It’s only been about a week and half, and the lack of college football has already left a void in our hearts. That is why over the next few weeks (or months) looking back at every college football season to assess how history may have been changed if a four team playoff system would have been implemented, starting in the 1998-99 season, rather than the awful BCS.
The actual playoff matchup this season saw the 12-0 Tennessee Volunteers recover from the loss of Peyton Manning after the prior season to defeat the 11-1 ACC Champion Florida State Seminoles, led by the legend Bobby Bowden himself.
That season, Tennessee racked up many impressive victories, but almost seem like a “luck-runs-out” team as they won 6 of their 13 games that year by ten points or less. This is not to discredit Tennessee, but Tee Martin was no Peyton Manning. By Bill Connelly’s Off S&P+, the Volunteers had the #15 offense that year to go along with the #7 defense, led by future Pro Bowl linebacker Al Wilson.
On the flip side of the national championship game you had Florida State. Prior to losing the natty, they dropped an odd afternoon stunner to the eventual 7-5 NC State Wolfpack in week two. At this point, the future 2000 Heisman Trophy winner Chris Weinke was entering his first season as the FSU starting QB. While not having an amazing season, you could kind of tell that Weinke could be on his way to stardom. Unfortunately, the somehow 26-year-old (yes, you read that right) Weinke went down in the last game of the regular season due to injury and would not be able to return for the championship, leaving FSU without their QB to lose 23-16.
Elsewhere in the country, Ohio State was dominate until they suffered an inexplicable home loss to a conference opponent (sound familiar?), the 6-6 Saban-led Michigan State Spartans. Because of this one loss, Ohio State was kept out of the top two and sent to the Rose Bowl. Bill Snyder’s Kansas State Wildcats lost in a 2OT thriller in the Big 12 Championship, kicking them from the top two and actually completely out of a BCS Bowl due to not having a conference championship victory. UCLA could’ve been considered for the final spot in the playoff due to winning their conference championship, but Kansas State played a far more difficult schedule, so I’m sticking with the Wildcats.

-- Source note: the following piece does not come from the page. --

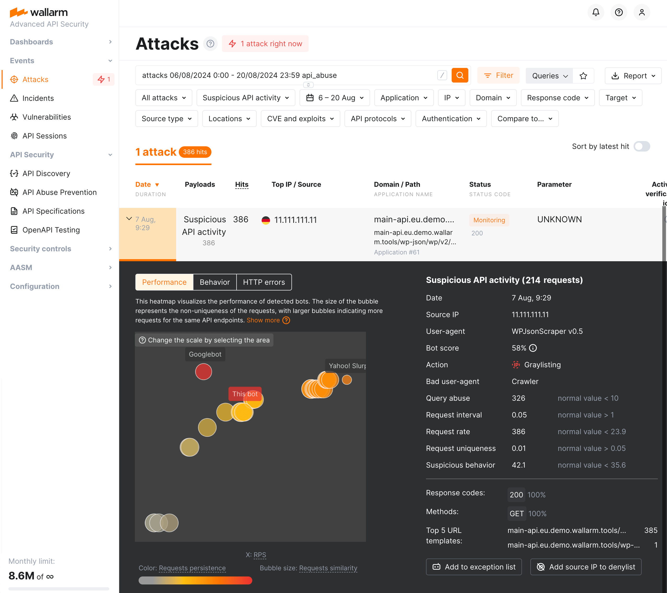Open the notifications bell
The image size is (667, 593).
[x=596, y=12]
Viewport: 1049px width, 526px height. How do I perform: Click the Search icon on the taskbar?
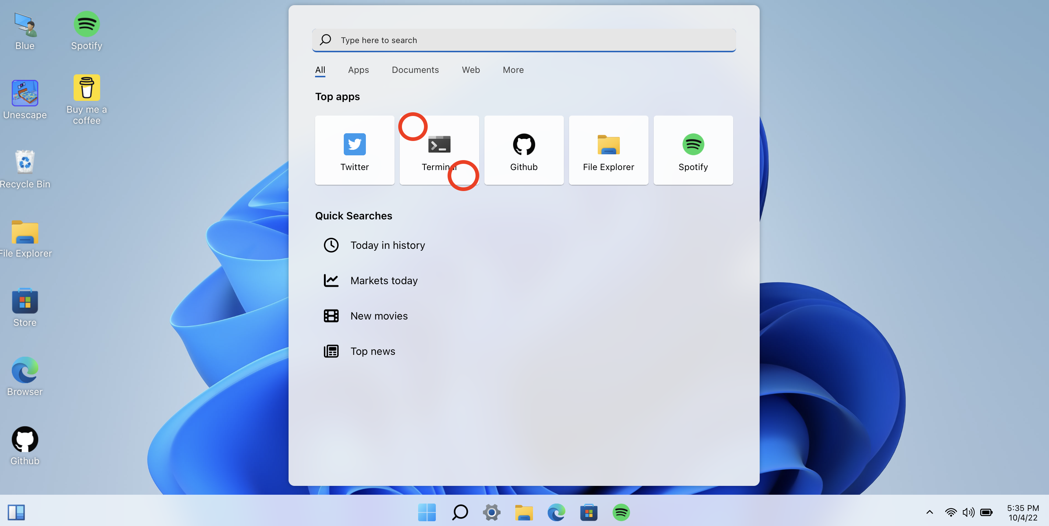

No. 1 Tennessee vs. No. 4 Kansas State
In this now highly unlikely matchup, I’ll take the balance and overall talent of Tennessee. The Kansas State offense was deadly, being No. 2 in the country, but the Mike Stoops led defense was the worst among the playoff teams (also sound familiar?) by being ranked 28th.
No. 2 Florida State vs. No. 3 Ohio State
If Weinke was playing (and this hypothetical scenario was even real), we may be looking back at this matchup as one of the greatest playoff games of all time. The #16 offense and #1 defense of FSU vs. the #11 offense and #3 defense of Ohio State. I would’ve loved for this to be the championship game. With the Weinke injury I just can’t pick Florida State and I’ll say that the Buckeyes roll onto the Fiesta Bowl.
National Championship Game
No. 1 Tennessee vs. No. 3 Ohio State
This is where the luck would run out for Tennessee. The best defense Tennessee would face all year, led by Antoine Winfield, would end up giving Tee Martin and OC David Cutcliffe fits. Meanwhile, the Tennessee defense wouldn’t be able to stop the passing attack of the Big Ten Offensive Player of the Year, Joe Germaine. His senior leadership would win out and he’d end up being remembered in the history books instead of being a name no one remembers twenty years from then.
Now here is where we really get crazy. The national championship win by John Cooper would have been the crowning moment on his Hall of Fame head coaching career. Ohio State ended up going 6-6 the next season and just 8-4 the year after that, causing Cooper to eventually lose his job. One would have to assume that Cooper may have had a longer leash if he was just two years removed from a national championship. Upon not (hypothetically) being fired after the 2000-01 season, the Buckeyes never would have hired a young up-and-comer by the name of Jim Tressel. I’ll let your imagination go from there.